Joder, me encanta ser diferente. Que, de pronto, la rebeldía asome sus patitas por debajo de la puerta. Que, de pronto, rescate la vieja vocación de la música y me encierre a cantar como la prima donna que nunca fui por el estúpido miedo.

Aquí estamos, tras muchas batallas, tras muchas derrotas. Supervivientes de la envidia, de las maledicencias y de los marranos y marranas. Que los hay, no os engañéis. Son pequeños trolls envueltos en pústulas y mocos que perjudican al que brilla. Al que no pueden ni podrán jamás –en su absurda y triste vida– mangonear.

Vencedores en nuestra piel que resplandece como hermosa armadura labrada con entusiasmo y pasión. Sí, pasión. Esa palabra que está tan demodé. Que tantos atacan.
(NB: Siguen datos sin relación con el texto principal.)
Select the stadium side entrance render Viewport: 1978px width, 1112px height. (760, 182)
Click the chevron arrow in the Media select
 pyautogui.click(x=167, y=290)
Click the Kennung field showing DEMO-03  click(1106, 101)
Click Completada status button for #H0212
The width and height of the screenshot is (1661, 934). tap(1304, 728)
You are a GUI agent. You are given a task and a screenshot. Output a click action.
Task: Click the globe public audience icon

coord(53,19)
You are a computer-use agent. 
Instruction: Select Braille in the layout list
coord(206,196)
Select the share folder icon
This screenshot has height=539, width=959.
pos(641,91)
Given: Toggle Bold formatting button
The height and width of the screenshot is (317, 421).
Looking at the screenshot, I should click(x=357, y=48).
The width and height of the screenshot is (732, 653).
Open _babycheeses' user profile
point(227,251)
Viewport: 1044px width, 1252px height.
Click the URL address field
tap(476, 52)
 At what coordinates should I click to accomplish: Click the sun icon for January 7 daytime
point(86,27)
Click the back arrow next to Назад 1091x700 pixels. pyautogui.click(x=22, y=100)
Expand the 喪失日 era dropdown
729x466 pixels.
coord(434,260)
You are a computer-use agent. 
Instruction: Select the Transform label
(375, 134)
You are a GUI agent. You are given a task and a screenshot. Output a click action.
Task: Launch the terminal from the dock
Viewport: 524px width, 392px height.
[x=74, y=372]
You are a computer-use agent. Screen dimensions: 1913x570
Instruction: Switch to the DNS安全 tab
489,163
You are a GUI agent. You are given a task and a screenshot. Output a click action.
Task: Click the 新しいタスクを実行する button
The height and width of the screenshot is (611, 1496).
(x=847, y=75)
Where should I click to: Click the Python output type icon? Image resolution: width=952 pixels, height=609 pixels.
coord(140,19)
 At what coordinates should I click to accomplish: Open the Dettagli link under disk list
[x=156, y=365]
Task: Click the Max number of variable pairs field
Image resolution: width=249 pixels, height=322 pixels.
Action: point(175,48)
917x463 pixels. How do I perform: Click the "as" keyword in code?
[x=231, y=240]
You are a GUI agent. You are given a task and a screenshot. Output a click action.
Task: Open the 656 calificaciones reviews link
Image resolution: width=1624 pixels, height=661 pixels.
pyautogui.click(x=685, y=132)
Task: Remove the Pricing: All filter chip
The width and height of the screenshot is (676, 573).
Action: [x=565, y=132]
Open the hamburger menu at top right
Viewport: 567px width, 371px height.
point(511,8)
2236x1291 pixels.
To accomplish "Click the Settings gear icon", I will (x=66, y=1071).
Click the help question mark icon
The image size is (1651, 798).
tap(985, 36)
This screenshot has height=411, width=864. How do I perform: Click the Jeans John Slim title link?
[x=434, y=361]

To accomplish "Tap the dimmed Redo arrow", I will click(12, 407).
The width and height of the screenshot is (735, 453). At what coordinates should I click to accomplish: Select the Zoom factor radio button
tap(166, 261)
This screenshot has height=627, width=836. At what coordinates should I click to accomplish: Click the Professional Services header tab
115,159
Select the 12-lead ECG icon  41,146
Entre los escritores de Best-Sellers y sus mamotretos soporíferos — armas homicidas en potencia– aún sobresale el genio. El que no sea ajusta a los cánones ni a los tamaños de la literatura de súper mercado.

Entre los artistas plásticos, aún los hay que dejan de repetir el esquema que les funciona y que vende. Se atreven. Se destruyen. Y vuelven a reinventarse.

No puedo decir ni una mala palabra de los músicos clásicos; masocas incansables que ensayan miles de horas. Malgastan infancia y juventud sin saber dónde porras acabarán con su instrumento. Con mucha suerte, en una sinfónica. Ese reducto de fe inconmensurable cuya labor no tiene precio. Ni una mala palabra de los compositores que se dejan los cuernos con papel de partitura y lápices y goma y sacapuntas.

Y qué puedo mostraros de la danza. Si los músicos son unos masocas irredentos que roban horas al sueño y a la vida para perderse en Sibelius, Mozart o Debussy, los bailarines encabezarían esta procesión de “sarna con gusto no pica”.

Los bailarines han de trajinar con pies ensangrentados, lesiones, con el hambre, con el peso, con las posturas imposibles y la terrible brevedad de una carrera sobre el escenario. Máximos sabedores de que la juventud, la fuerza y la belleza son tanto sus aliados como sus enemigos. Porque siempre vendrán tras ellos más jóvenes y fuertes. Más bellos.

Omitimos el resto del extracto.